For continuous random variables TVaR, CTE, and WCE are all equal, and they are easy to compute. The distinctions between them arise for discrete and mixed variables when \(p\) coincides with a mass point.

5.2.5.3. Expected Policyholder Deficit

The expected policyholder deficit EPD when a risk \(X\) is supported by assets \(a\) equals \(\mathsf E[(X-a)^+]\), the unconditional excess loss cost. The insurer defaults on the EPD amount.

The EPD ratio is defined as the ratio of the EPD to expected losses. It gives the proportion of losses that are unpaid when \(X\) is supported by assets \(a\).

Example.

We can use the EPD to define a tail risk measure that is analogous to VaR and TVaR. Define the EPD risk measure \(\mathsf{E}PD_s(X)\) to be the amount of assets resulting in an EPD ratio of \(0 < s < 1\), i.e., solving

\[\mathsf{E}[(X-\mathsf{E}PD_p(X))^+] = s\mathsf{E}[X].\]

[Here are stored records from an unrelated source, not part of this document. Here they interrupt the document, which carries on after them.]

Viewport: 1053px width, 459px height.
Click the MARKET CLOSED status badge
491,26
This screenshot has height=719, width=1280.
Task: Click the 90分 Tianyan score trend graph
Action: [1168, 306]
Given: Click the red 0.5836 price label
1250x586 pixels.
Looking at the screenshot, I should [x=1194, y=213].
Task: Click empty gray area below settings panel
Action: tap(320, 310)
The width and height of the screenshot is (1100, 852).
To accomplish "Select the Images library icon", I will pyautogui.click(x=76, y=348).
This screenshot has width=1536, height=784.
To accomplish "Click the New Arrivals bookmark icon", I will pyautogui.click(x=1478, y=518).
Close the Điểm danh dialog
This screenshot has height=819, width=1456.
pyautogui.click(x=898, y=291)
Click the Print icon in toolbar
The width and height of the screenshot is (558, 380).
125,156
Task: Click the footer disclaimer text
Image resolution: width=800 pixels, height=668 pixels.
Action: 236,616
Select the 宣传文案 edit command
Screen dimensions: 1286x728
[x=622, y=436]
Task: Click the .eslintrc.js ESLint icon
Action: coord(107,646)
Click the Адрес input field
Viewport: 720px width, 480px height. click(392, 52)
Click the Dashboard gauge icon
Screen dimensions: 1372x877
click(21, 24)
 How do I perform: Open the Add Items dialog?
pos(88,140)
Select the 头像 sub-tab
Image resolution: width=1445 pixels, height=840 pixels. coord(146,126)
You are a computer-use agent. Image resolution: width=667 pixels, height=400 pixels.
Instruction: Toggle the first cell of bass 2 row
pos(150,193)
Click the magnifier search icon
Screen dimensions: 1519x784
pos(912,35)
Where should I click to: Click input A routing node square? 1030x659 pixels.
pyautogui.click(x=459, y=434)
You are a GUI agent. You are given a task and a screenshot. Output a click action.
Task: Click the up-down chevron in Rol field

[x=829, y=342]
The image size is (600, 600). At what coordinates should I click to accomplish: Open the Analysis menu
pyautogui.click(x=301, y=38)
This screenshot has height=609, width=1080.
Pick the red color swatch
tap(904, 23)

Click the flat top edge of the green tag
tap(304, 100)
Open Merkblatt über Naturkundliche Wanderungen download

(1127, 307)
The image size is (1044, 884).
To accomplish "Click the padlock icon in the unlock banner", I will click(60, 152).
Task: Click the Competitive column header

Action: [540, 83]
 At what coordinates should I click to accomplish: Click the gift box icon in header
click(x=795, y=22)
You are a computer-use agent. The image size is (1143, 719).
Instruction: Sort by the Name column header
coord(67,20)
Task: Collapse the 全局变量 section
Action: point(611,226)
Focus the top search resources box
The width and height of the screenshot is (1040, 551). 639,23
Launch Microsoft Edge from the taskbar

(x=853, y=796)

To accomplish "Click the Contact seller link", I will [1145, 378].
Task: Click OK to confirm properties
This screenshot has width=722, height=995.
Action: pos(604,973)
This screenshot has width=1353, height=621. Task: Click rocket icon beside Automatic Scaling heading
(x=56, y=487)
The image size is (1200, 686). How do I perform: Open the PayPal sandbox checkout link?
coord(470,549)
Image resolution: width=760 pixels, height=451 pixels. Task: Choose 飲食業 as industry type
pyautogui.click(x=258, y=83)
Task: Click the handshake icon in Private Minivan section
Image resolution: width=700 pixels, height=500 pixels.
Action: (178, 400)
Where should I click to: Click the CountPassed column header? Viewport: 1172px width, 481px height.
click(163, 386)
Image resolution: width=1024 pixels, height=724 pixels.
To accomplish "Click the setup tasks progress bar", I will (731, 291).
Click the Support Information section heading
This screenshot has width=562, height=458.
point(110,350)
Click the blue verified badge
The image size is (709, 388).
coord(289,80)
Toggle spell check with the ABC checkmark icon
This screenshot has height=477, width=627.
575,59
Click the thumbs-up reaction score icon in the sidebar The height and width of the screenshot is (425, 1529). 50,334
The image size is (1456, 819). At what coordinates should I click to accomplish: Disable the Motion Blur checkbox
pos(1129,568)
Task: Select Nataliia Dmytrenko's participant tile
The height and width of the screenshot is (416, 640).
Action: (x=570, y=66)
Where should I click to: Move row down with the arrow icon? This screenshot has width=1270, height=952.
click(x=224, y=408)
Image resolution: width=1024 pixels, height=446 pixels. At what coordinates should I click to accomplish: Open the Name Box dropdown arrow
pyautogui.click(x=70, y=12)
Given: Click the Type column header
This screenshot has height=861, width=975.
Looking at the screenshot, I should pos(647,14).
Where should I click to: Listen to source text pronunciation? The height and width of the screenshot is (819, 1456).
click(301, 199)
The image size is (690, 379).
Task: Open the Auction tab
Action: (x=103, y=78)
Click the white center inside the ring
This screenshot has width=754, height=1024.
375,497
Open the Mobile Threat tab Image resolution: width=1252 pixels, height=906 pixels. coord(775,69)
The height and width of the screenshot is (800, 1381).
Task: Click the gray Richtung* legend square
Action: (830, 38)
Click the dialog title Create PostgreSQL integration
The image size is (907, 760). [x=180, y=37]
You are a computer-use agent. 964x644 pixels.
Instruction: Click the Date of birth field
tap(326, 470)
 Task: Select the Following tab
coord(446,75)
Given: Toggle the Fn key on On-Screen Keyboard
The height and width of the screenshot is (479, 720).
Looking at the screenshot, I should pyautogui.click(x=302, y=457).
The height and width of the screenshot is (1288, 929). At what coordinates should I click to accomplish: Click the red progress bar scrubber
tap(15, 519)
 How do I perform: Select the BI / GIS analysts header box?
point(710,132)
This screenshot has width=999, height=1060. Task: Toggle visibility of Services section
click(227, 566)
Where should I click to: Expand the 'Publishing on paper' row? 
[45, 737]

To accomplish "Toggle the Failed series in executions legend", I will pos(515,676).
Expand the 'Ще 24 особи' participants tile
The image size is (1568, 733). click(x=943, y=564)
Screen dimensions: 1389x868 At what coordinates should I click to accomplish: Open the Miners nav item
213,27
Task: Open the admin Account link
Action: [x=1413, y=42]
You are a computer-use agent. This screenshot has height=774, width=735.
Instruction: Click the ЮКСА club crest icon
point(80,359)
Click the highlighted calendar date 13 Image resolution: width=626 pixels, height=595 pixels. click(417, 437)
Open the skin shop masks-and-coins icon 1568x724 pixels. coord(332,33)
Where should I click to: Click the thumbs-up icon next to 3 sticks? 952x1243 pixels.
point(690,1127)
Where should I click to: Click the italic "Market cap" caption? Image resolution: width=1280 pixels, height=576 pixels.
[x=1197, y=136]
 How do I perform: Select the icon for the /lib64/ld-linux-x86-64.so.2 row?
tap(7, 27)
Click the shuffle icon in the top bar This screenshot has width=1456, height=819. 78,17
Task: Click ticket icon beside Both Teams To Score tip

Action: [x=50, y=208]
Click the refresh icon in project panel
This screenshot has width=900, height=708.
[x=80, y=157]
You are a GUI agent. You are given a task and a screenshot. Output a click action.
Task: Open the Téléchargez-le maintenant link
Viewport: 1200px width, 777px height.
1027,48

The EPD risk measure is a stricter standard for smaller \(s\). It accounts for the degree of default relative to promised payments, making it attractive to regulators. It is used to set risk based capital standards in Butsic [1994] and as a capital standard in Myers and Read Jr. [2001].

EPD is available in aggregate as the epd column in density_df.